A svegliare l'attenzione della polizia sul ristorante era stata una scena da Far West del 5 ottobre 2016, quando quattro uomini si erano rifugiati lì dentro inseguiti da un tizio armato con due pistole: ne era nato un parapiglia, con fuggi fuggi dei clienti (alcuni dei quali ne avevano approfittato per andarsene senza pagare). Si era scoperto che attaccante e attaccati erano tutti, in un modo o nell'altro, legati alla «mala», specie napoletana, e che il regolamento di conti riguardava un debito non saldato di ventimila euro. Effetto collaterale: il riattizzarsi dell'interesse della Divisione anticrimine della Questura e della Dia.

Salta fuori che il ristorante è di proprietà di Maria Tommasino, una signora napoletana di 58 anni, e di suo figlio Luigi Amato. Marito della signora è Pasquale Amato, napoletano anche lui, vecchio navigatore dei clan camorristi, accusato di far parte della Nuova Famiglia, rappresentata a Milano dai Guida e da Fiorentino. A Milano Enzo Guida è cresciuto, al punto, dice lui, di sentirsi più ambrosiano che partenopeo. E qui, insieme a Fiorentino, ha inanellato condanne: l'ultima per la cosiddetta «Banda della camorra», una singolare finanziaria che secondo i giudici prestava soldi a strozzo agli imprenditori.

Pasquale Amato, dice la Prefettura, è uno di loro, processato e condannato insieme a loro. Per cui, conclude il prefetto Saccone parlando del ristorante, «emerge un quadro indiziario complessivo» basato su «elementi di fatto rivelatori di concrete connessioni con la criminalità organizzata». Giù la cler. Ma i titolari del Frijenno e Magnanno non ci stanno, e con il loro avvocato Angelo Colucci hanno già presentato al prefetto una «richiesta-preghiera» di revoca. Ricordano che Pasquale Amato ha già pagato il suo debito con la giustizia, che Guida e Fiorentino sono stati assolti dalla accusa di associazione mafiosa e che della sentenza d'appello, dopo più di due anni, non si conoscono ancora le motivazioni; spiegano che il parapiglia dell'ottobre 2016 in realtà era cominciato nella pizzeria accanto.

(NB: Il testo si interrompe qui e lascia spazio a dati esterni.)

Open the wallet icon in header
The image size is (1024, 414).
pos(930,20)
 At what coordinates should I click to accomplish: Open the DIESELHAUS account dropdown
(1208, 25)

E spiegano che se tra i dipendenti del ristorante ce ne sono due con qualche guaio alle spalle, ce ne sono anche quattordici con la fedina penale immacolata; e per quanto riguarda i due non immacolati, uno dei quali fratello di Luigi, «negare al proprio fratello o al proprio figlio di essere assunto nella propria attività a causa di una indagine a suo carico sembra davvero contro ogni logica familiare, anche quella non mafiosa; parimenti illogica sarebbe la scelta di negare un lavoro a chi, dopo avere sbagliato, ha scontato regolarmente la pena e si è ravveduto».